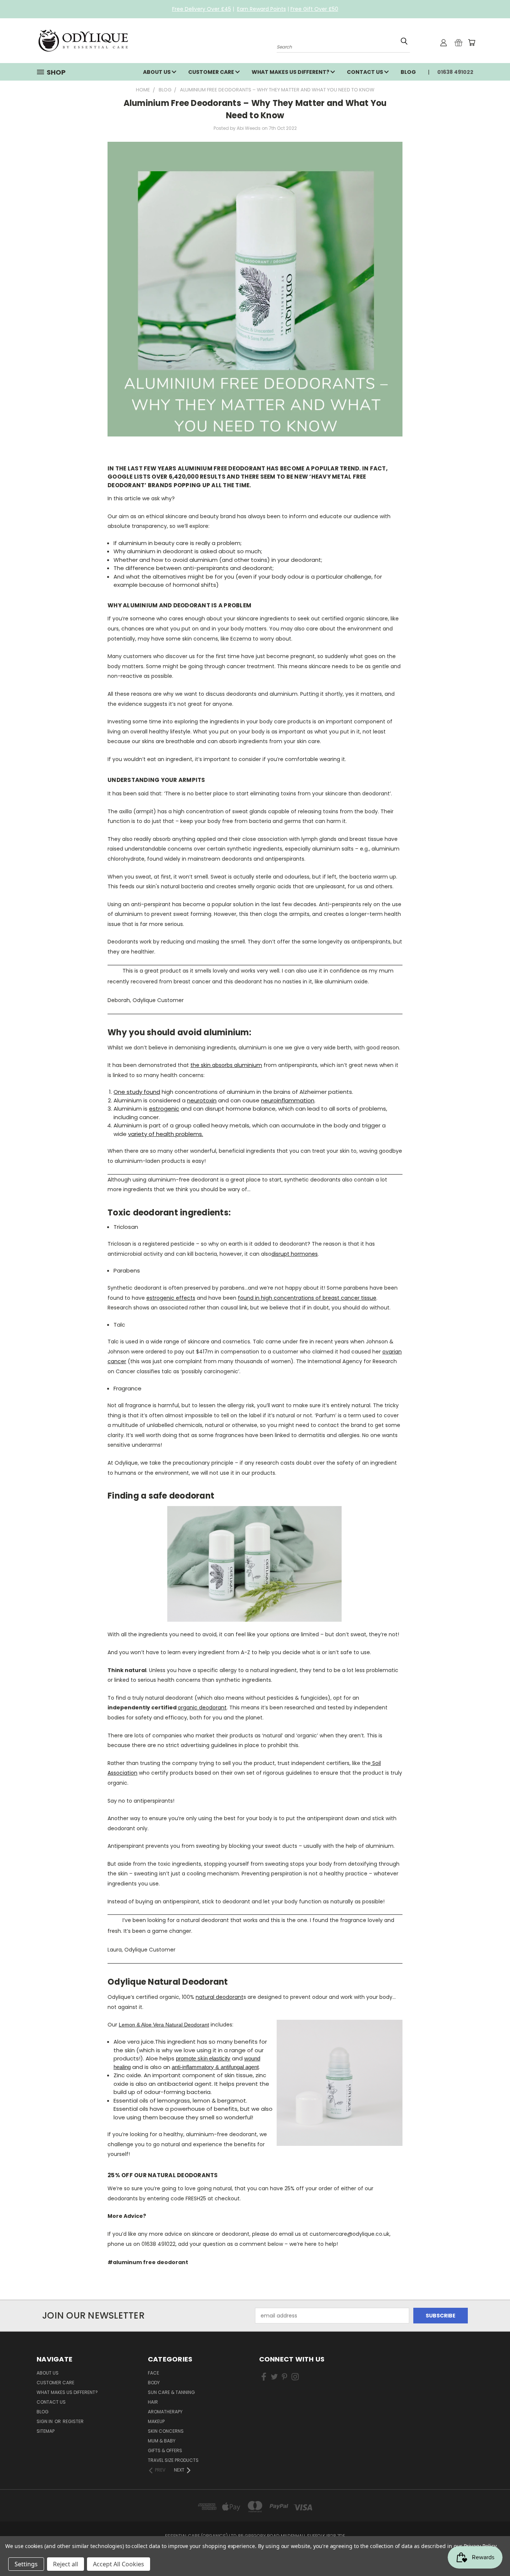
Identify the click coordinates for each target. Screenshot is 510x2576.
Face (153, 2373)
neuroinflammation (287, 1100)
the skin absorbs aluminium (226, 1065)
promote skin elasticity (203, 2058)
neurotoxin (202, 1100)
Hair (153, 2402)
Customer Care (211, 72)
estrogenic (164, 1108)
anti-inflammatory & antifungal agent (215, 2067)
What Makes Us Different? (291, 72)
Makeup (156, 2421)
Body (154, 2382)
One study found (136, 1092)
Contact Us (365, 72)
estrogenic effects (170, 1298)
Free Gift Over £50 (314, 9)
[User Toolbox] (443, 42)
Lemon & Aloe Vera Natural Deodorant (164, 2025)
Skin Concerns (166, 2431)
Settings (26, 2564)
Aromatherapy (165, 2411)
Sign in (45, 2421)
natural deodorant (219, 1997)
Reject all (65, 2564)
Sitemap (46, 2431)
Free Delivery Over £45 (201, 9)
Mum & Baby (161, 2441)
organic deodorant (202, 1707)
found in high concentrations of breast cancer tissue (307, 1298)
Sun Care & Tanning (171, 2392)
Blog (408, 72)
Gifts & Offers (165, 2450)
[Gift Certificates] (458, 42)
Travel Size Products (173, 2460)
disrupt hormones (294, 1254)
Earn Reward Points (261, 9)
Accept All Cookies (118, 2564)
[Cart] (471, 42)
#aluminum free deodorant (148, 2262)
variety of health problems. (165, 1134)
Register (73, 2421)
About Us (157, 72)
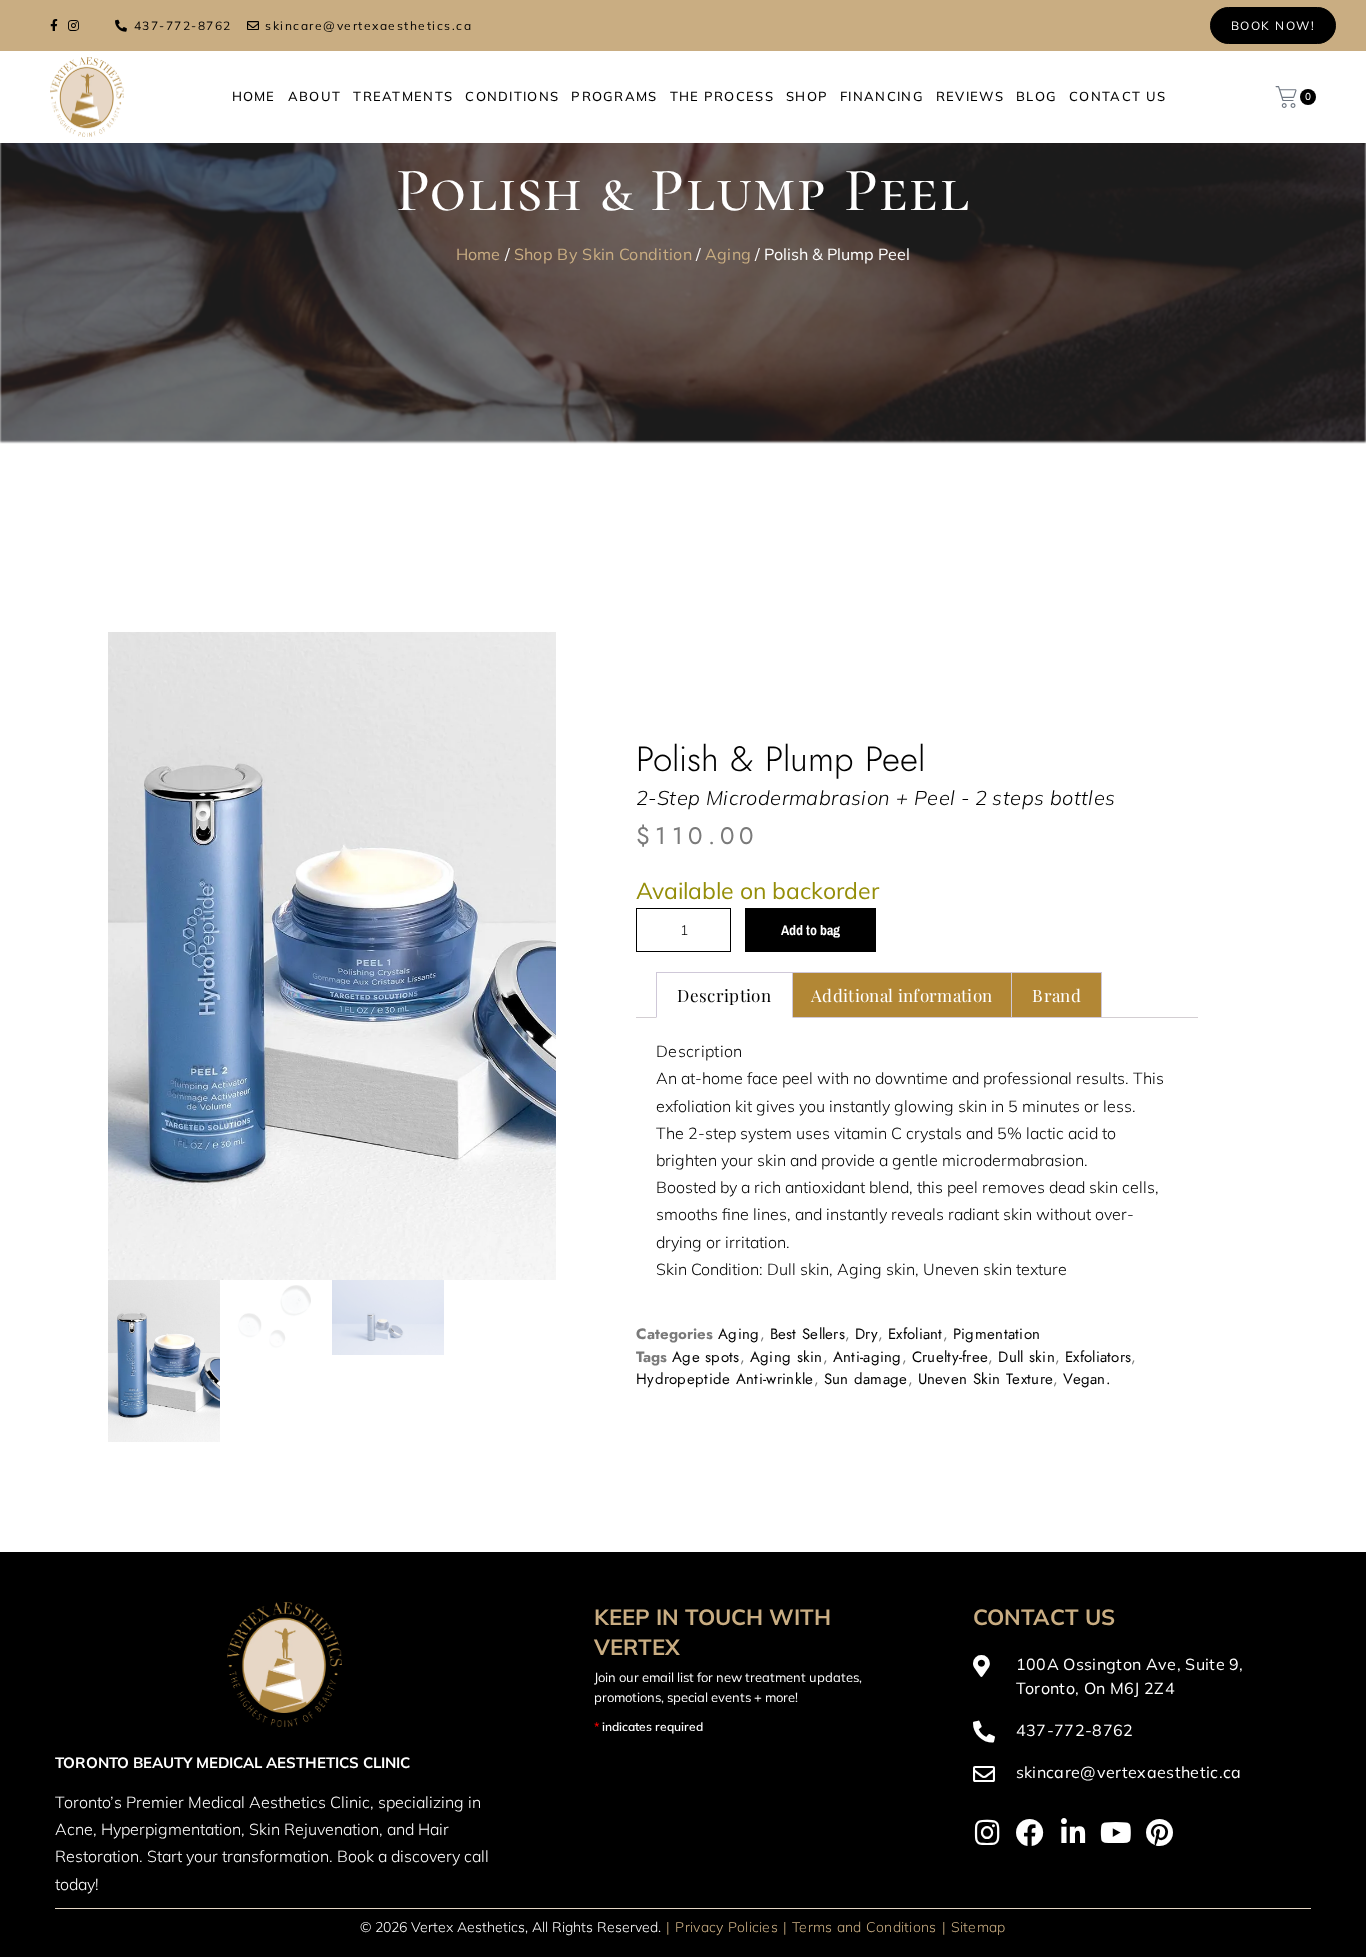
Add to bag (810, 849)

━━━━━━━━━━━━━━━━━━━━

### Problem description
List the lines of the records where "found" occurs.

### Exercise result
One study found (136, 1092)
found in high concentrations of breast cancer tissue (307, 1298)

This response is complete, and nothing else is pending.